I’ve been struggling the last few days. In the span of two days, we found out that three couples who are close to us are expecting a baby. That’s not counting the half dozen people who have made announcements in my social media network.

There once was a time when pregnancy announcements would bring on a complete break down. I would retreat into a dark room and sob. I would spend the duration of their pregnancy shifting between profound jealousy and overwhelming guilt for feeling jealous. I would politely decline invitations to baby showers because it hurt too much to be there. When the baby finally came and I took my turn to hold that beautiful angel, my heart would ache with a force that surpassed emotional pain. It was raw and ugly grief.

Over the years, the grief has eased and I can celebrate alongside my friends and family the way I used to. There is a quiet moment where I process the pain and let it go, but I stay out of the darkness. Last night after getting the news about the third baby from a friend, whom I love dearly, my stronghold started to crumble. I didn’t fall apart, but I did crumble a bit.

It’s HARD. It’s so hard to have a desire so strong that it is infused into every fiber of your being, but out of your reach. Especially when it seems impossible for you, yet so easy for others.

As hard as it is to endure that pain, I also know I don’t deserve to be a mom.

It’s not that I’ve done something wrong or that I’ve disqualified myself somehow. I didn’t mess up. I’m not being punished.

Being a mother isn’t something you earn. It’s a gift. A precious, beautiful, amazing gift. Many women of all backgrounds and circumstances are given that gift and some women, also of every background and circumstance, aren’t. It’s not a matter of deserving it.

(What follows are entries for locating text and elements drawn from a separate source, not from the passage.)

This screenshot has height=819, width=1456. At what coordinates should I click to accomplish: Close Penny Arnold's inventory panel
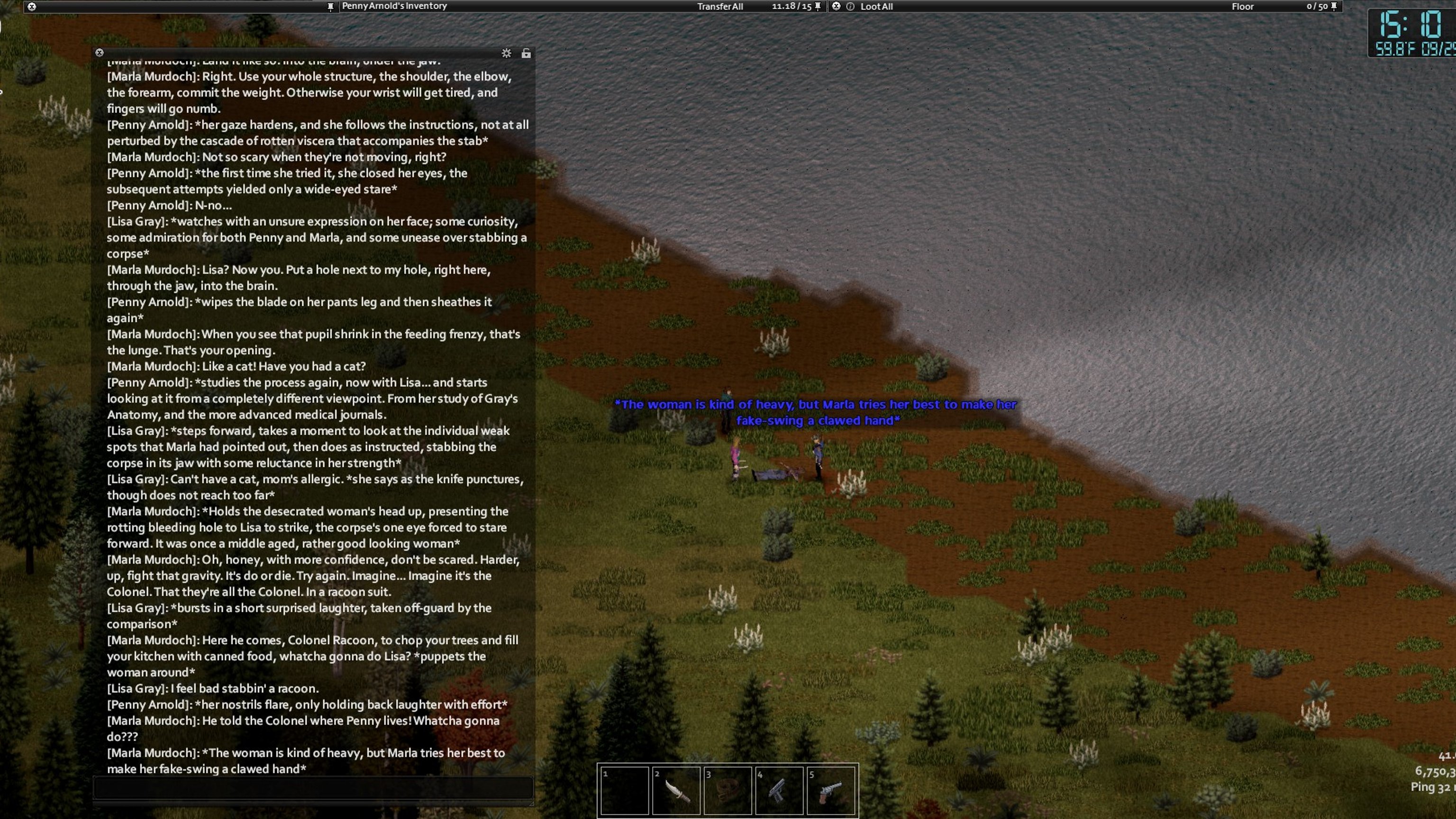32,7
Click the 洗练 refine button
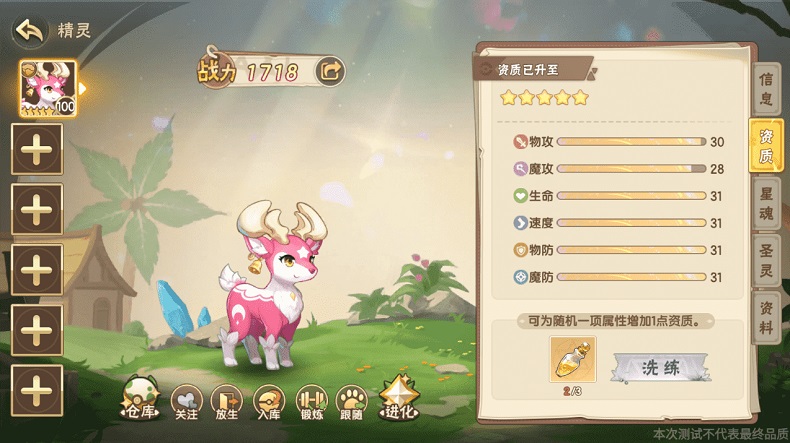 pyautogui.click(x=660, y=368)
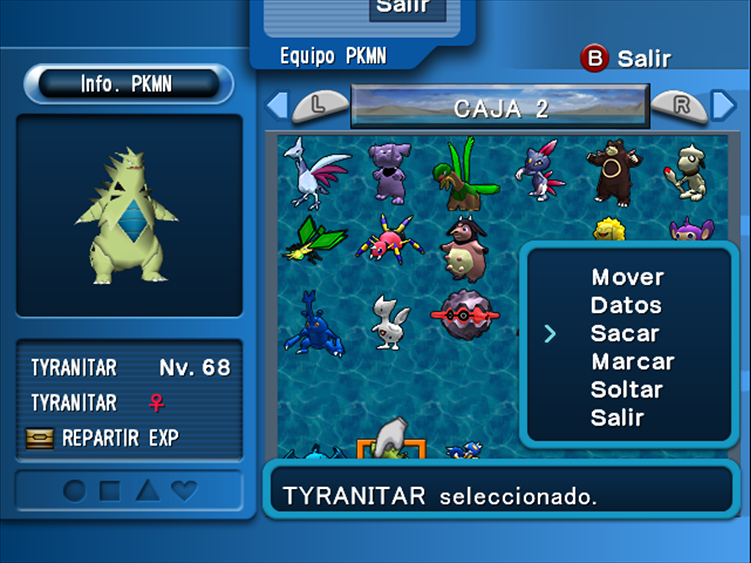751x563 pixels.
Task: Close the action menu with Salir
Action: click(617, 417)

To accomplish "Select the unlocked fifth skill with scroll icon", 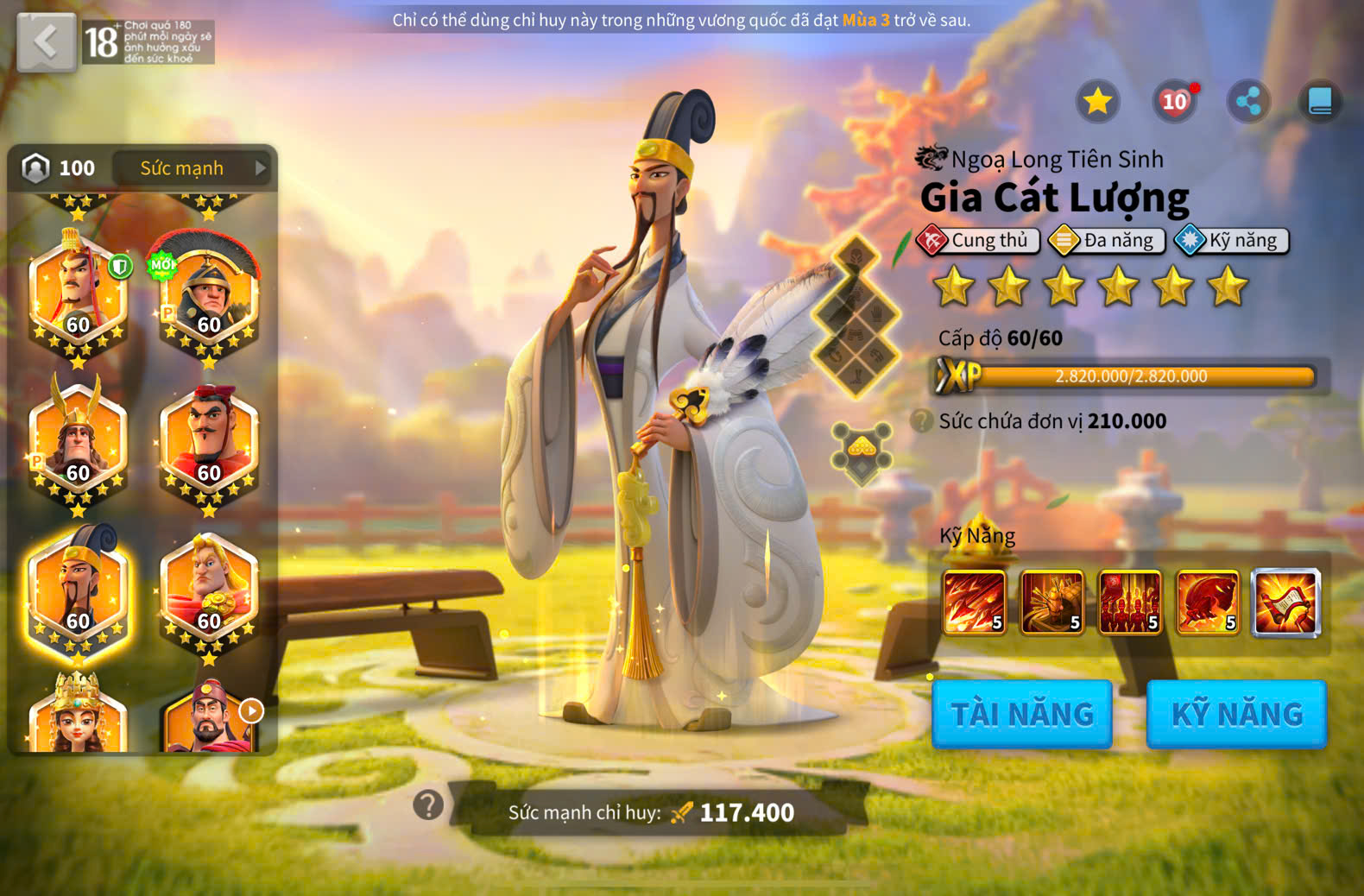I will (x=1285, y=602).
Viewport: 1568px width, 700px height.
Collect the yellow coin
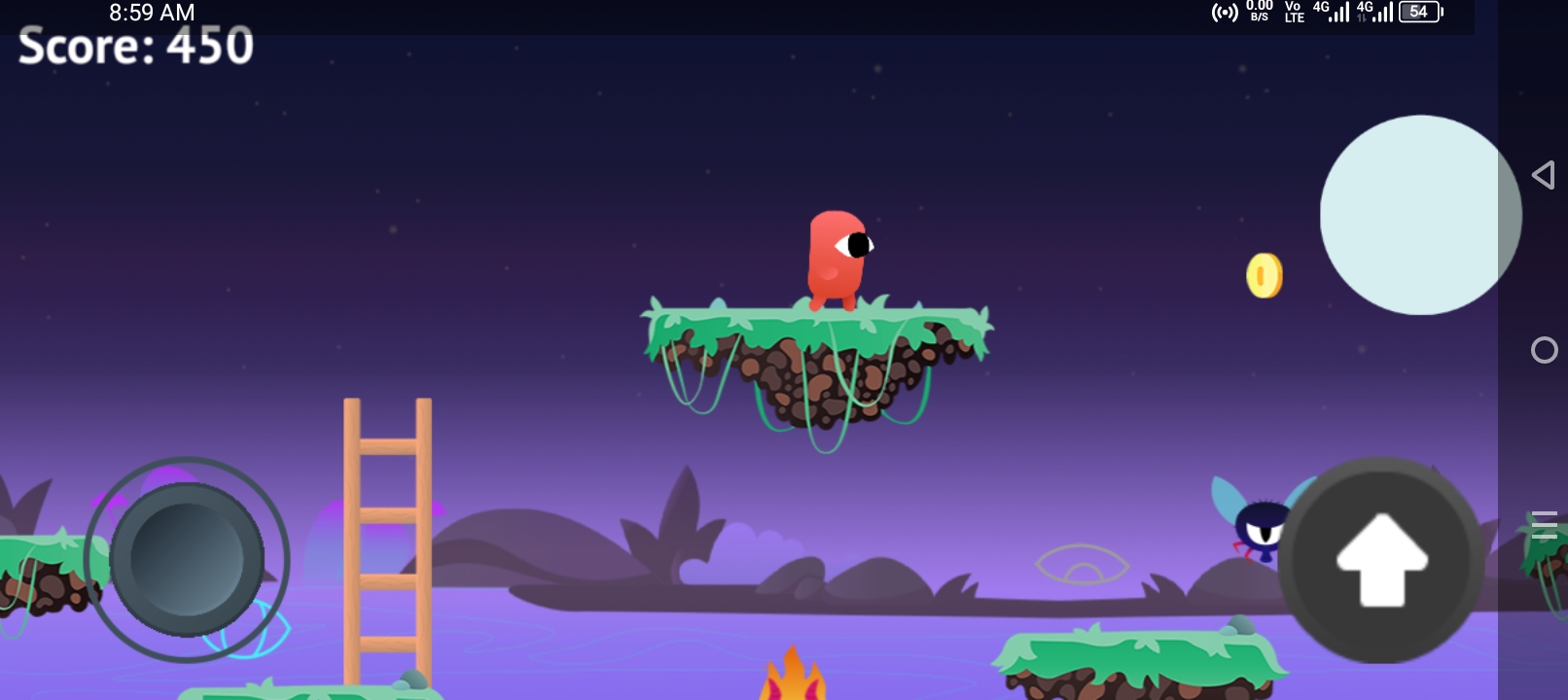pyautogui.click(x=1264, y=273)
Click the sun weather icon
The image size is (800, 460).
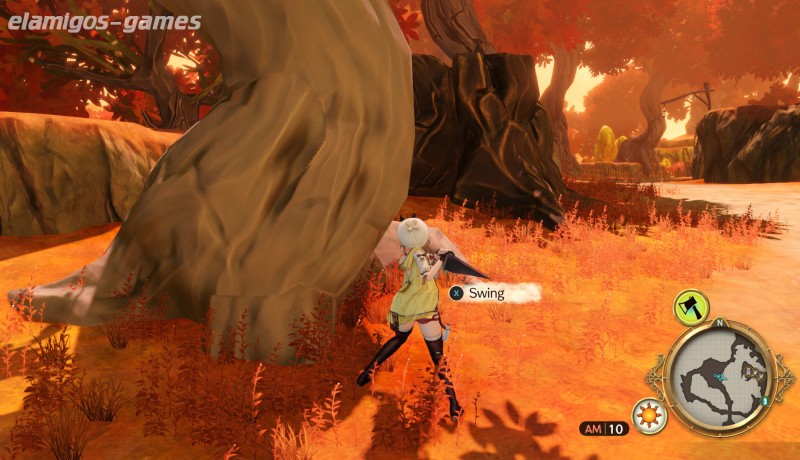[650, 415]
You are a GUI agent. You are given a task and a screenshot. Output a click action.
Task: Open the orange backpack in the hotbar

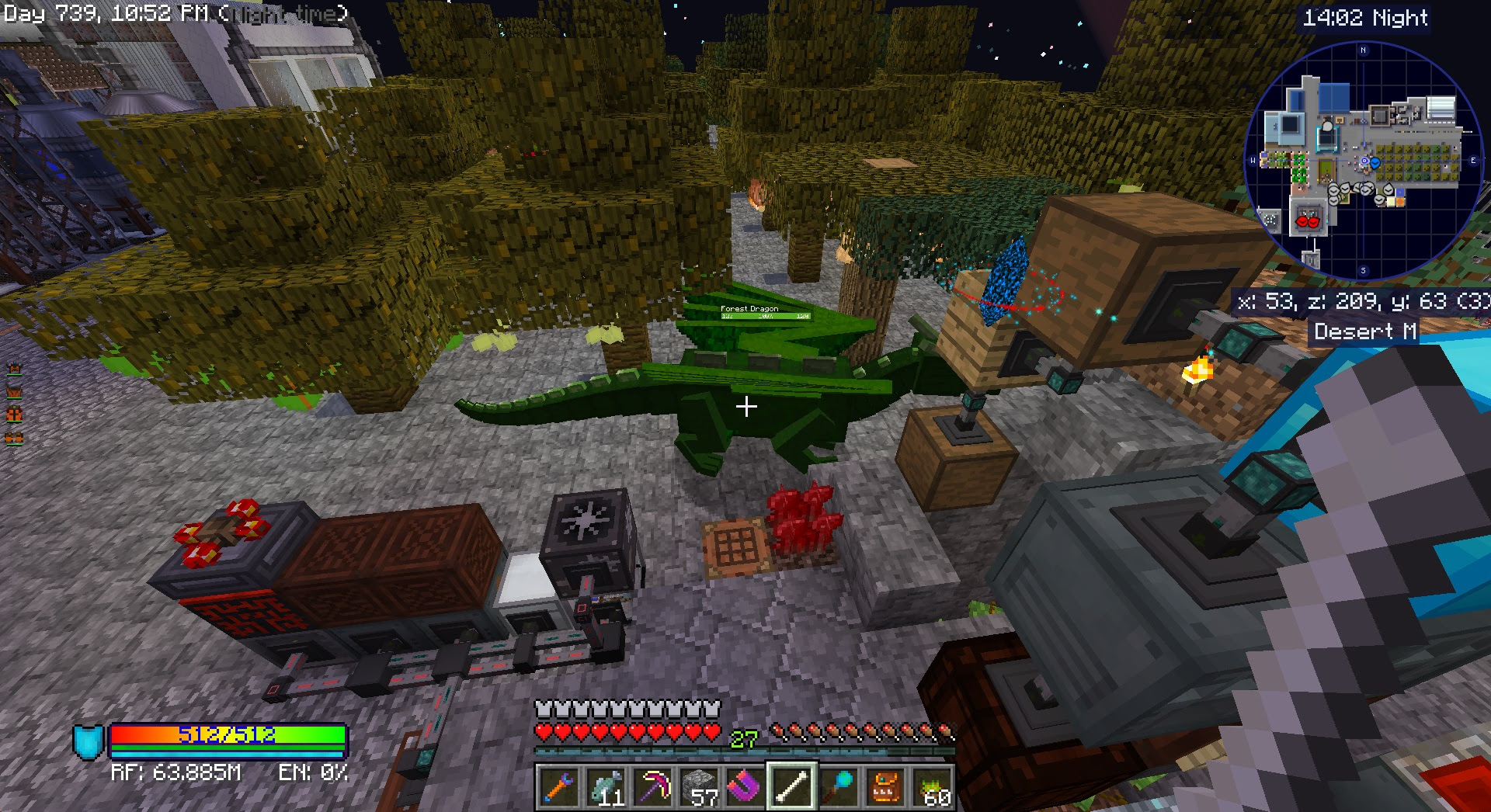coord(885,786)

In the same way that a baby isn’t a punishment, it also isn’t a reward.

I can’t earn it. I can’t will a child into being mine. I just can’t. I don’t have that control. I can choose to fight that reality and become frustrated, angry, and bitter or I can accept it and do my best to live a life I love and am proud of.

I choose to live. If someday the gift of motherhood is given to me, there will be never-ending, absolutely beautiful gratitude because I know so well that I could just as easily never be a mom.

But something in me knows that I was meant to be a mom. I know it because in my heart there exists a love that belongs to a child. Our child. My child.

Taking a deep breath and moving forward,

Christy

Many times I’ve been asked, “What should I say to my infertile friends? What helped you? What hurt you? How can I be there for them?” To be honest, there was very little I could think of as a response. “Love them.” “Listen to them.” That was the best I could do.

I ran across a post entitled Infertility Etiquette on a blog called Dreaming of Dimples last night and every word rang true. We have grieved, as she describes, for the loss of that desire and eventually moved on to new hope through adoption. The last bit really hits home, especially now when a few people have asked if we’re sure we want to leave trying to conceive behind us.

Once the couple has made the decision to stop treatments, support their decision. Don’t encourage them to try again, and don’t discourage them from adopting, if that is their choice. Once the couple has reached resolution (whether to live without children, adopt a child, or become foster parents), they can finally put that chapter of their lives behind them.

I hope it’s helpful for my friends who have wondered, “What do I say?” Thank you for being there for me and Daniel. Thank you for supporting us now as we pray for a miracle through the blessing of adoption. I am so grateful for the hope that adoption has given us.